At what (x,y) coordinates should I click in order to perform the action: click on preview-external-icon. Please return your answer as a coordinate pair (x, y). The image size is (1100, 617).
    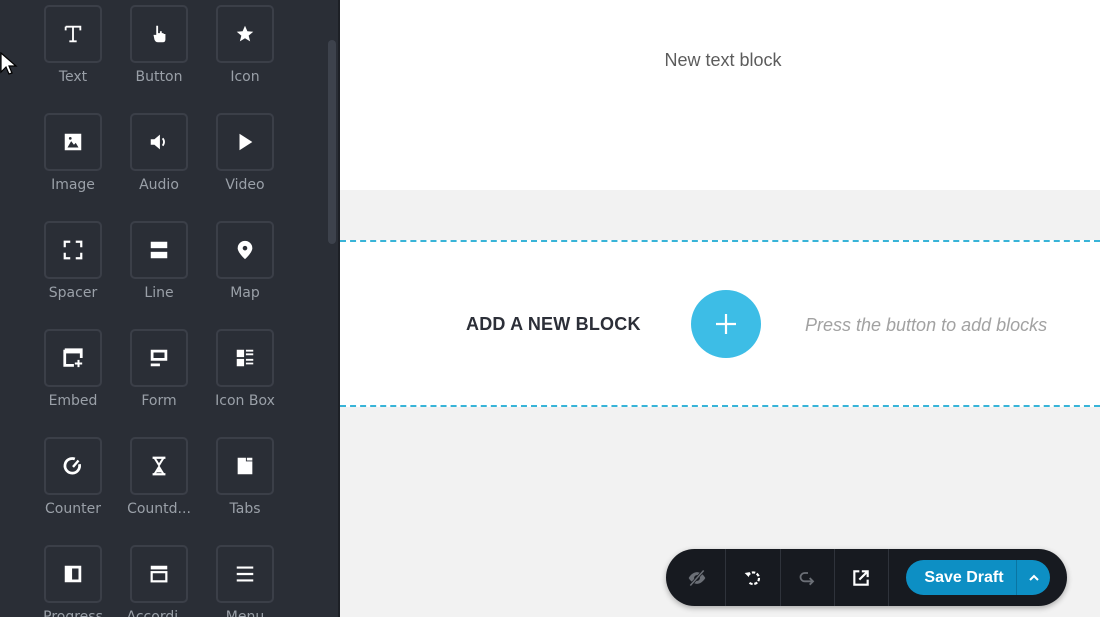
    Looking at the image, I should click on (861, 578).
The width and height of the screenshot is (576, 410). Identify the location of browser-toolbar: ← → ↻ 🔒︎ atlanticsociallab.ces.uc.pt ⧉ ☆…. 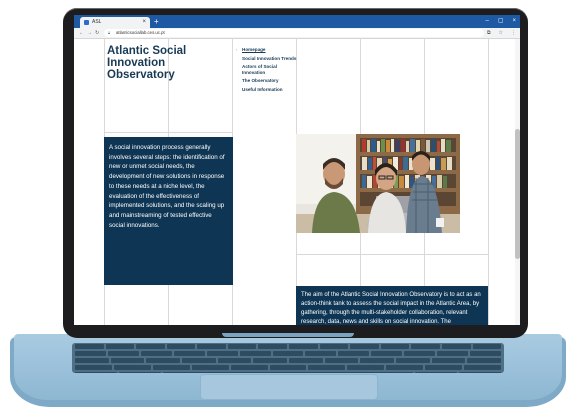
(297, 34).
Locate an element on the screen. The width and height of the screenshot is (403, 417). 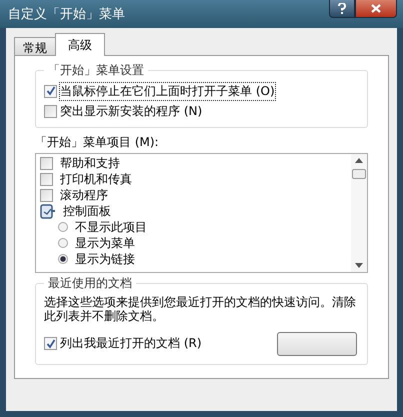
scroll-down-icon is located at coordinates (359, 266).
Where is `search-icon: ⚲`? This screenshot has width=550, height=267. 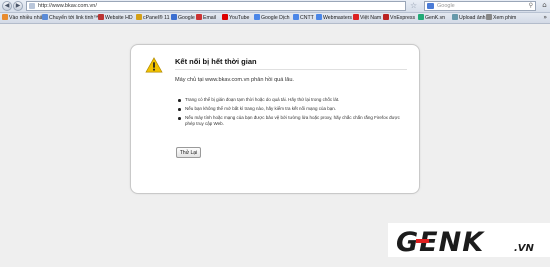
search-icon: ⚲ is located at coordinates (531, 6).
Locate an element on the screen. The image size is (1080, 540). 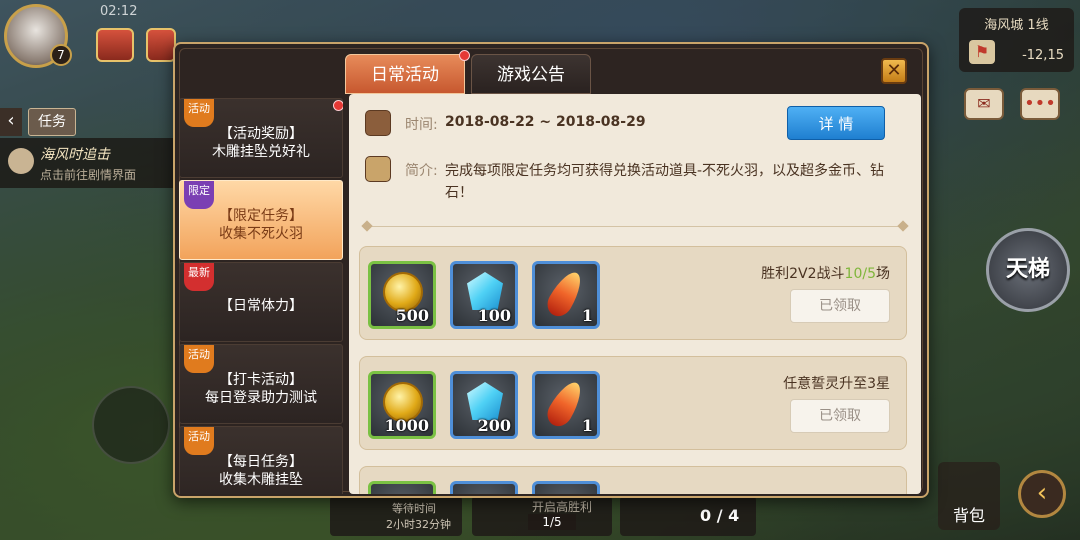
city-name: 海风城 1线 is located at coordinates (1016, 26).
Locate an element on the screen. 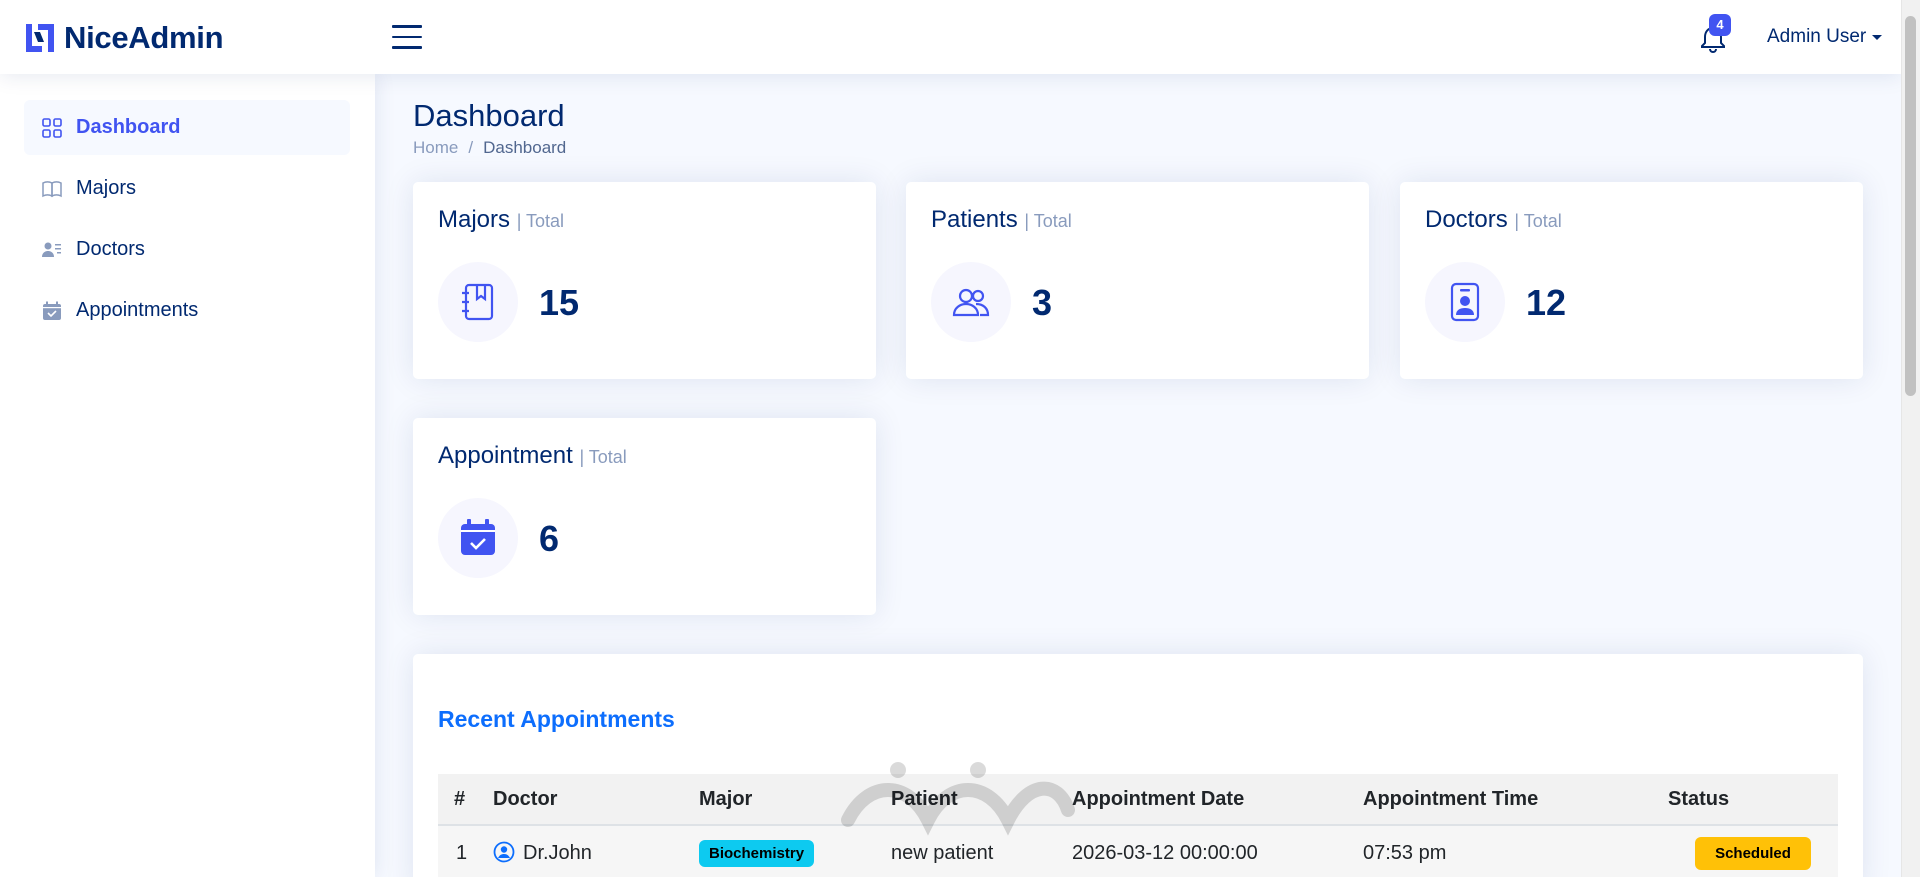 The width and height of the screenshot is (1920, 877). doctors-card: Doctors | Total 12 is located at coordinates (1632, 280).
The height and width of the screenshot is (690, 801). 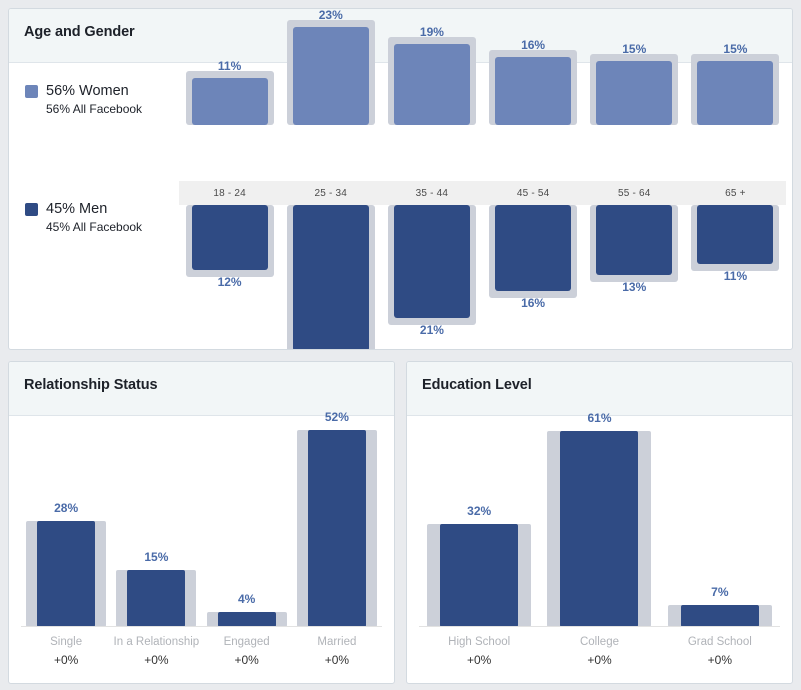 I want to click on category-label: Grad School, so click(x=720, y=642).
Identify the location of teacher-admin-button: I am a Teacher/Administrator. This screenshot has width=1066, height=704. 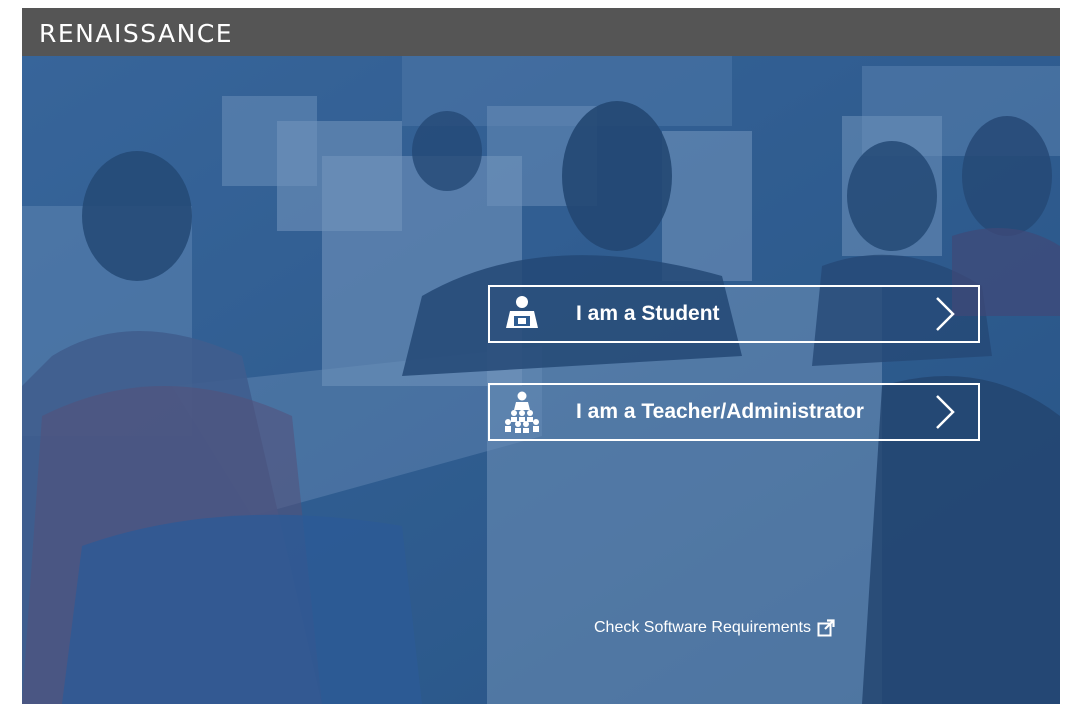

#### What to do:
Gather every line in the records above that contains the string "should", matching its case exactly.

#### Solution to this exercise:
At what (x,y) coordinates should I click in order to perform the action: click on preview-external-icon. Please return your answer as a coordinate pair (x, y). The image size is (1100, 617).
    Looking at the image, I should click on (861, 578).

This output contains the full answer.